A way to write a convex function in such a way that CVX understands it

(Diego) #1

I need to solve the following problem:

(\bigstar)\left\{\begin{array}{lll} {\displaystyle \inf_{(\beta,\lambda)\in\mathbb{R}^{2},s\in\mathbb{R}^{N}} } & {\displaystyle \lambda \varepsilon +\frac{1}{N}\sum_{i=1}^{N}s_{i}} &\\ \mbox{subject to} &\beta^{2}+4a_{i}\lambda\beta+4a_{i}^{2}\lambda-4\lambda s_{i}+4s_{i}\leq 0 & \forall i\leq N \\ &\lambda >1& \\ & \beta\geq 0.& \end{array}\right.

where \varepsilon, a_{i}\in \mathbb{R} are fixed for all i=1,2,\ldots,N.

My intention is to use CVX, but I have problems, as it is stated (\bigstar) the solver does not interpret it.

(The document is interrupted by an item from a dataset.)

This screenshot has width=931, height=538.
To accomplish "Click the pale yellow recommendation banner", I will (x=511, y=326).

Remark: I do not know if the following is useful, but note that the constrain

\beta^{2}+4a_{i}\lambda\beta+4a_{i}^{2}\lambda-4\lambda s_{i}+4s_{i}\leq 0 \quad \forall i\leq N

can be changed by

\frac{\beta^{2}}{4(\lambda-1)}+\frac{\lambda}{\lambda-1}a_{i}(\beta+a_{i})-s_{i}\leq 0 \quad \forall i\leq N

I showed that the function f:\mathbb{R}^{3}\rightarrow \mathbb{R} given by f(\beta,\lambda,s):=\frac{\beta^{2}}{4(\lambda-1)}+\frac{\lambda}{\lambda-1}a(\beta+a)-s is convex in \mathbb{R}\times\mathbb{R}_{\geq 1}\times\mathbb{R} for any a\in \mathbb{R}.

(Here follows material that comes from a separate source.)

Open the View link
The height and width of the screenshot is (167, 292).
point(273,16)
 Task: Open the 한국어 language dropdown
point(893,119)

My attempt: CVX can solve geometric programs (GP), the problem is that (\bigstar) is not a geometric program because a_{i} can be negative, my idea was to express (\bigstar) as a geometric program but what arrived was the following equivalent formulation:

(\blacktriangle)\left\{ \begin{array}{lll} {\displaystyle \inf_{\beta,\lambda,s_{i},r_{i}} } & r_{0} & \\ \mbox{subject to} & \varepsilon\lambda r_{0}^{-1}+\frac{1}{N}\sum_{i=1}^{N}s_{i}r_{i}\leq 1 &\\ &\left.\begin{array}{l}\beta^{2}r_{i}^{-1}+4a_{i}\lambda \beta r_{i}^{-1}+4a_{i}^{2}\lambda r_{i}^{-1}+4s_{i}r_{i}^{-1}+r_{i}^{-1}\leq 1 \\ 4\lambda s_{i}r_{i}^{-1}+r_{i}^{-1}\geq 1 \end{array}\right\} &\forall i\in I_{1} \\ &\left.\begin{array}{l}\beta^{2}r_{i}^{-1}+4a_{i}^{2}\lambda r_{i}^{-1}+4s_{i}r_{i}^{-1}+r_{i}^{-1}\leq 1 \\ 4\lambda s_{i}r_{i}^{-1}+4(-a_{i})\lambda\beta r_{i}^{-1}+r_{i}^{-1}\geq 1 \end{array}\right\} &\forall i\in I_{2} \\ & \lambda >1 & \\ & \beta\geq 0. \end{array}\right.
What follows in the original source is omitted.